═════ Records for the task ═════

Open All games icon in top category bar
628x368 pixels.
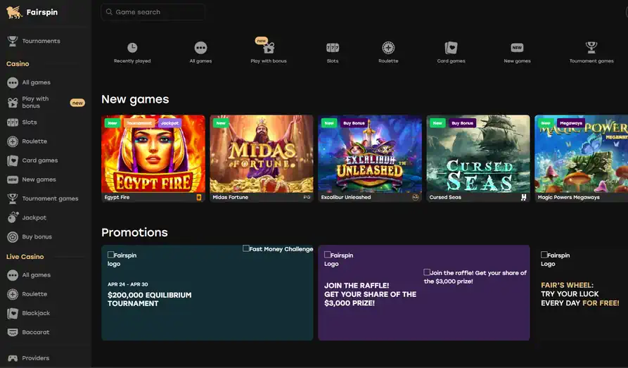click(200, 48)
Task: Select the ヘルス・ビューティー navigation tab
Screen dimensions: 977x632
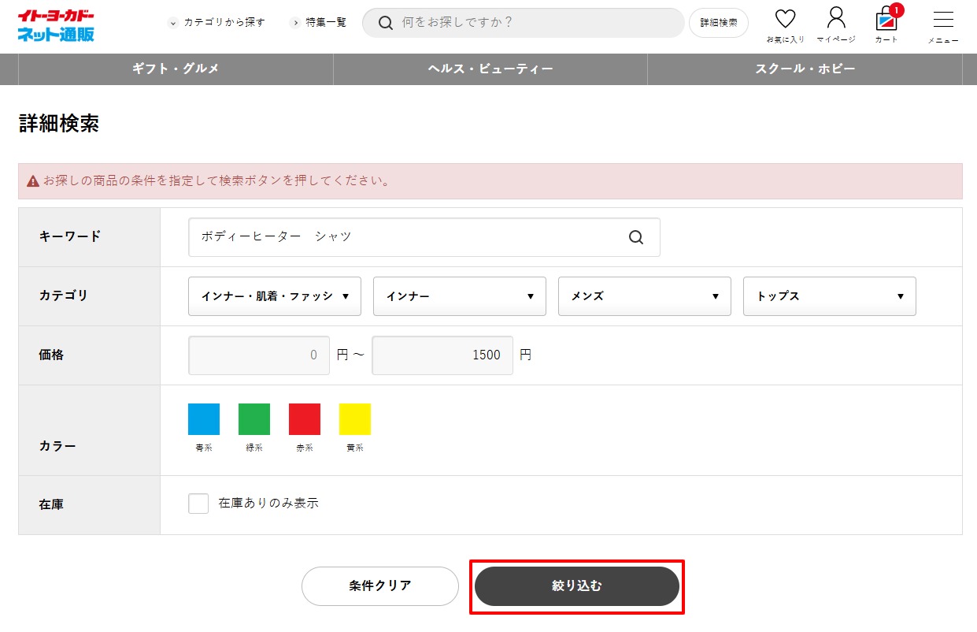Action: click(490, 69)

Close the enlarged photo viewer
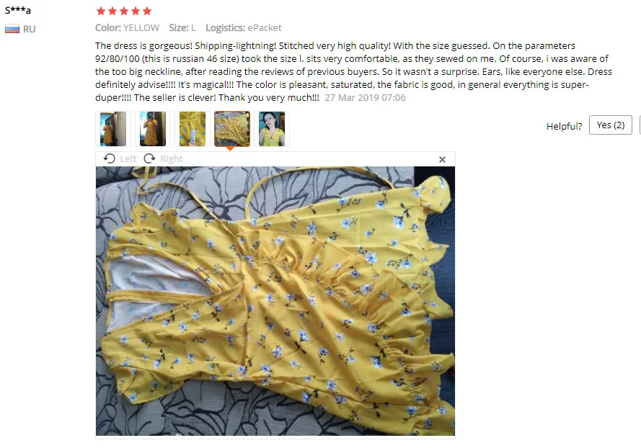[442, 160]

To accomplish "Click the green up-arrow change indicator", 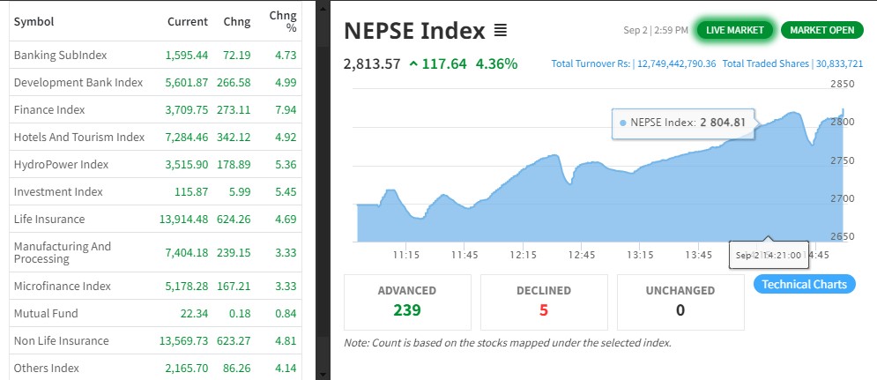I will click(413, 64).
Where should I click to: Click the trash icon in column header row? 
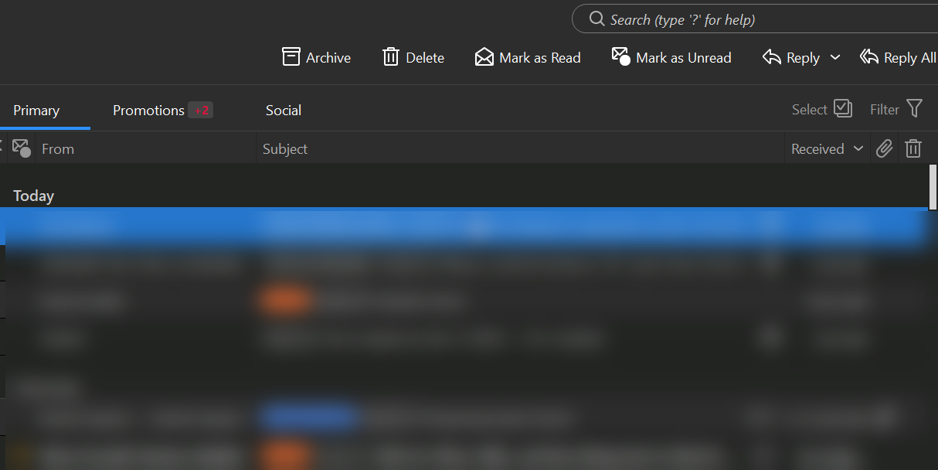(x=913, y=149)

═════

Reproduce the lines of the listing exactly, starting at the one that contains "Where should I" and continuing through the final line, but leave out the pictures.

#### Solved problem
Where should I click to: Click the trash icon in column header row? 
(x=913, y=149)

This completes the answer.